(Deine Aufgabe):
Schreib den Lesetext von „Außer, der Char“ bis „die geantwortet haben!“ noch einmal ab und ersetze dabei „Download-Version“ durch „Digitalversion“.

(Lesetext):

■ ■ ■ ■

# CE Items



## Technocrat (17. Mai 2012)

Wo bekommt man eigentlich die Ingame-Items der CE her, die Farben und die Engelsflügel? Irgendwie bin ich wohl zu blöd um die zu finden...




Wenn es aber jemand weiß, wäre ich für eine Antwortsehr dankbar.


----------



## Königmarcus (17. Mai 2012)

die hast du automatisch im inventar (sind 1-platz gegenstände)


----------



## orkman (17. Mai 2012)

Technocrat schrieb:


> Wo bekommt man eigentlich die Ingame-Items der CE her, die Farben und die Engelsflügel? Irgendwie bin ich wohl zu blöd um die zu finden...
> 
> 
> 
> ...




bekommt die eigentlich jeder char oder nur der erste ? ich hab eine CE aber noch nicht angefangen zu spielen


----------



## Getränkefachmann (17. Mai 2012)

Die bekommt jeder Char.


----------



## Technocrat (17. Mai 2012)

Außer, der Char wurde mit der normalen Version erstellt. Deswegen hatte mein Char die Items nicht, weil ich meine CE erst später bekam, nachdem ich mit der Download-Version schon gespielt hatte.




Danke allen, die geantwortet haben!


----------



## ichbinnichtschuld (17. Mai 2012)

jo aber sind accbound, ce char erstellen, in kiste packen und mit nonce char rausholen


----------

■ ■ ■ ■

(Datenauszug):
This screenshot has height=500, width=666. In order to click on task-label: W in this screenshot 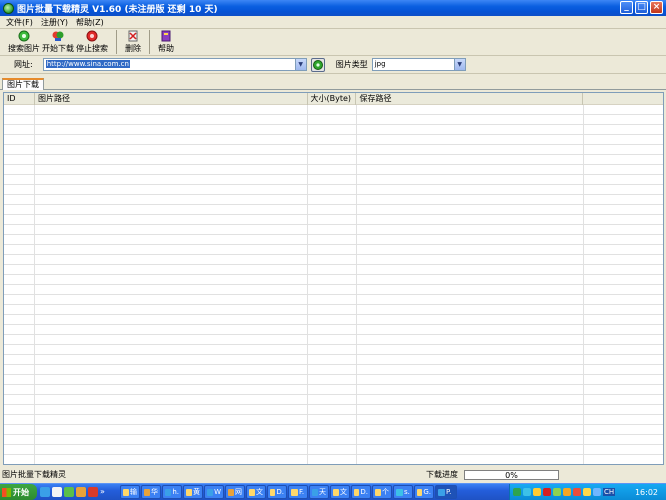, I will do `click(218, 492)`.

■ ■ ■ ■

(Antwort):
Außer, der Char wurde mit der normalen Version erstellt. Deswegen hatte mein Char die Items nicht, weil ich meine CE erst später bekam, nachdem ich mit der Digitalversion schon gespielt hatte.




Danke allen, die geantwortet haben!